The window of opportunity matters too. PM brands have the widest opening right now because no consensus leader exists. Analytics challengers have a narrowing window as Amplitude and Google Analytics lock in positions. And as CRM showed when it cracked from 3/4 to 1/4 consensus in a single wave, even "settled" categories can destabilize overnight.
What You Can Do About It
- Monitor all five major engines, not just ChatGPT. A brand that is #1 on one engine can be absent on another for the same query.
- Check weekly, not monthly. The landscape shifts meaningfully between waves. Monthly snapshots miss the oscillation entirely.
- Prioritize by category. If your category has strong consensus, defend your position. If your category is fragmented, invest in content that engines trust to build your position before a competitor locks it in.
- Watch for engine-specific drops. ActiveCampaign went from cited to invisible on ChatGPT in one week. A single-engine disappearance can happen without warning and without any change on other engines.
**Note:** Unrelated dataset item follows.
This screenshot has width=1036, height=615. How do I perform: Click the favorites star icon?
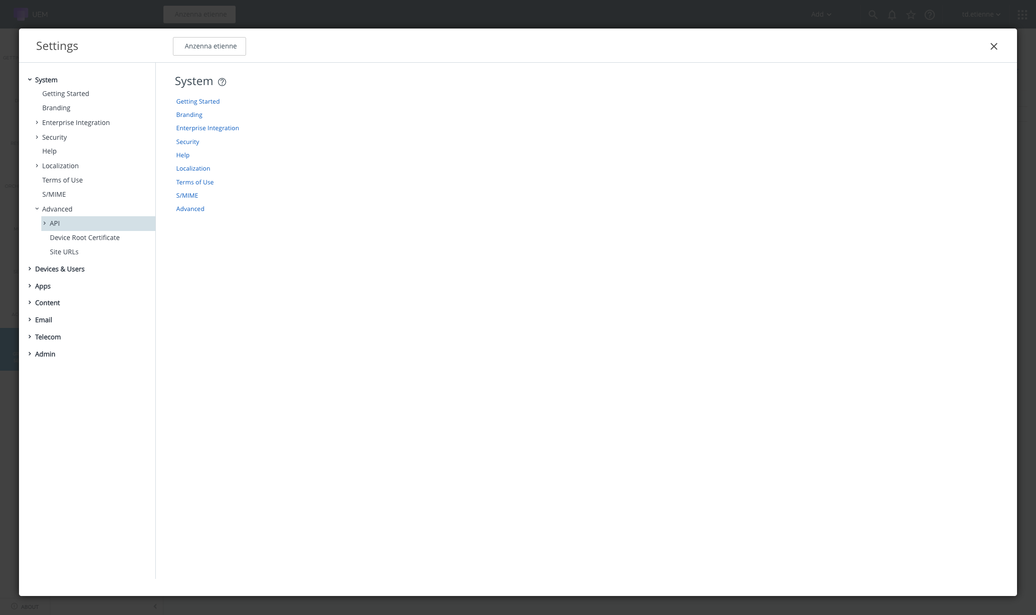(911, 15)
- Treat each engine as a separate channel. They have different sourcing strategies, different biases toward brand size, and different volatility profiles. A strategy that works for Claude (deterministic, stable) will not necessarily work for ChatGPT (volatile, Wikipedia-heavy).
Methodology
We ran 20 queries across 5 AI search engines: ChatGPT, Perplexity, Gemini, Grok, and Claude. Each query was sent as a real-time API call, simulating how actual users interact with these platforms. We tracked 25 B2B SaaS brands across 5 categories (CRM, project management, email marketing, analytics, dev tools) over three weekly waves in March 2026, producing 300 engine-query data points. Consensus was defined as 4 or more of 5 engines agreeing on the same #1 brand. Pairwise overlap was calculated as the Jaccard index of brand mentions shared between two engines across all 20 queries.
FAQ
How often do all 5 AI engines agree on the #1 recommendation?
Only 20-30% of B2B software queries produce unanimous (5/5) agreement across ChatGPT, Perplexity, Gemini, Grok, and Claude. As of March 2026, full agreement is limited to well-established categories like dev tools deployment (Vercel) and specific "alternative to" queries where the incumbent dominates.
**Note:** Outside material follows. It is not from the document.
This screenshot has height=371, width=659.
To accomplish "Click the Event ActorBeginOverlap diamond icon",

Are AI search engines converging on the same answers over time?
No. Three waves of data show oscillation, not convergence. The strong consensus rate went 50%, 55%, 50% across three weekly measurements. The pairwise overlap floor followed the same oscillation pattern: 58%, 63%, 58%.
Which AI engine disagrees the most with the others?
ChatGPT has the lowest pairwise overlap with 3 of 4 other engines as of March 2026. ChatGPT and Gemini agree on only 58% of brand mentions, the lowest overlap in the entire dataset. ChatGPT is also the most volatile engine, with citation counts swinging from 23 to 12 to 14 across three consecutive weeks.
Which B2B categories have the most engine disagreement?
Project management has the most disagreement, with zero queries reaching strong consensus in two consecutive waves. CRM looked stable but destabilized in Wave 3, dropping from 3/4 to 1/4 consensus queries. Analytics is the only category trending toward more agreement.
Why does multi-engine monitoring matter for AEO?
Because AI engines disagree on the #1 recommendation 50% of the time, tracking a single engine gives you an incomplete and potentially misleading view of your AI visibility. A brand can be the top recommendation on one engine and completely absent on another for the same buyer query.